# 3D Gnome Desktop "wie"

## JoHo42

Hi Leute,

ich haette gerne unter meinem Gnome Desktop auch diese schoenen 3D Effekte.

Meine Grafikkarte ATI Radeon laeuft mit dem "Close Source Driver" ohne Probleme.

Kann also 3D Spiele und Funktionen nutzen.

Aber wie installiere ich jetzt einen 3D Desktop in Gnome unter Gnome usw...

Gruss Joerg

----------

## Anarcho

Du brauchst compiz-fusion.

Am einfachsten ist es compiz-fusion und fusion-icon zu installieren. Das letztere einfach mit in den Autorun und vorher dort einstellen das compiz der bevorzugte WindowManager ist.

----------

## JoHo42

Hi Anarcho

In welche Autorun musst das eingetragen werden?

Ich habe im Angebot /etc/conf.d/local.start das ist eine Autorun.

Oder kann ich das irgendwo in Gnome eintragen?

Also hat gnome eine autorun? kde hat sowas, aber wo ist die bei Gnome?

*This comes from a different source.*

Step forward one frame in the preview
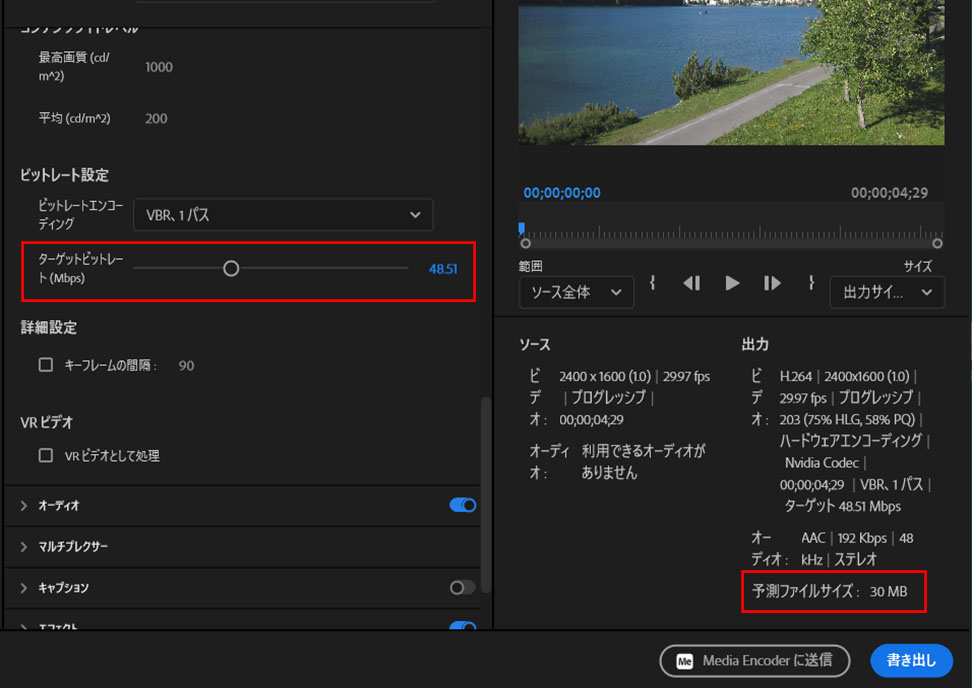This screenshot has width=972, height=688. coord(771,283)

Ich arbeite noch nicht so lange mit gnome.

Gruss Joerg

----------

## Anarcho

Unter Gnome im Menü:

System->Einstellungen->Sitzungen->Startprogramme

----------

## JoHo42

Hi,

ich habe den 3D Desktop aktiviert.

Compiz-start im Startmenu eingetragen.

Es scheint soweit auch alles zu funktionieren, allerdings verschwinden bei 

mir die Fensterrahmen. ich habe allso nicht die Ecken mit schliesen verkleinern usw...

Weis dafuer jemand eine Loesung?

Gruss Joerg

----------

## bbgermany

Ich hab das Problem auch gehabt. Bei mir ging es mit fusion-icon dann erst richtig  :Sad: 

MfG. Stefan

----------

## JoHo42

Hi bbgermany,

danke fuer die schnelle Antwort am fruehen morgen.

Aber im portage finde ich kein packet welches fusion-icon heist.

Jetzt ist die Frage, was muss ich da noch installieren.

Besser wo kann ich das packet fusion-icon finden?

Ich habe mal in den aktuellen distfiles geschaut und dort ist auch kein

packet namens fusion-icon.

Gruss Joerg

----------

## lituxer

 *Quote:*   

> Aber im portage finde ich kein packet welches fusion-icon heist. 

 

http://gentoo-portage.com/x11-apps/fusion-icon

----------

## misterjack

 *JoHo42 wrote:*   

> packet

 

Nicht doch, heißt immernoch Paket  :Smile: 

Im desktop-effects overlay findest du auch aktuellere Versionen von compiz. (emerge layman && man layman)

----------

## Max Steel

evtl musst du die Fenster Dekoration noch aktivieren, am einfachsten über den ccsm (oder so ähnlich)

----------

## JoHo42

Hi Leute,

also das mit fusion-icon hat nicht geklappt.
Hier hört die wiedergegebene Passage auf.